WHAT NEEDS TO BE DONE
Please restate the data word for word.

MATERIAL FOR THE TASK
++++

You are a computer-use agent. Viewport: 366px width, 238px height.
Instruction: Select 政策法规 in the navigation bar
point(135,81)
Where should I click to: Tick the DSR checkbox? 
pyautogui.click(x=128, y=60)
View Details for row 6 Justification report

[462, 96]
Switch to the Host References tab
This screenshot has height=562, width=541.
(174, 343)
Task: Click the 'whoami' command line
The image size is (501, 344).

++++

EXPECTED ANSWER
You are a computer-use agent. Viewport: 366px width, 238px height.
Instruction: Select 政策法规 in the navigation bar
point(135,81)
Where should I click to: Tick the DSR checkbox? 
pyautogui.click(x=128, y=60)
View Details for row 6 Justification report

[462, 96]
Switch to the Host References tab
This screenshot has height=562, width=541.
(174, 343)
Task: Click the 'whoami' command line
The image size is (501, 344).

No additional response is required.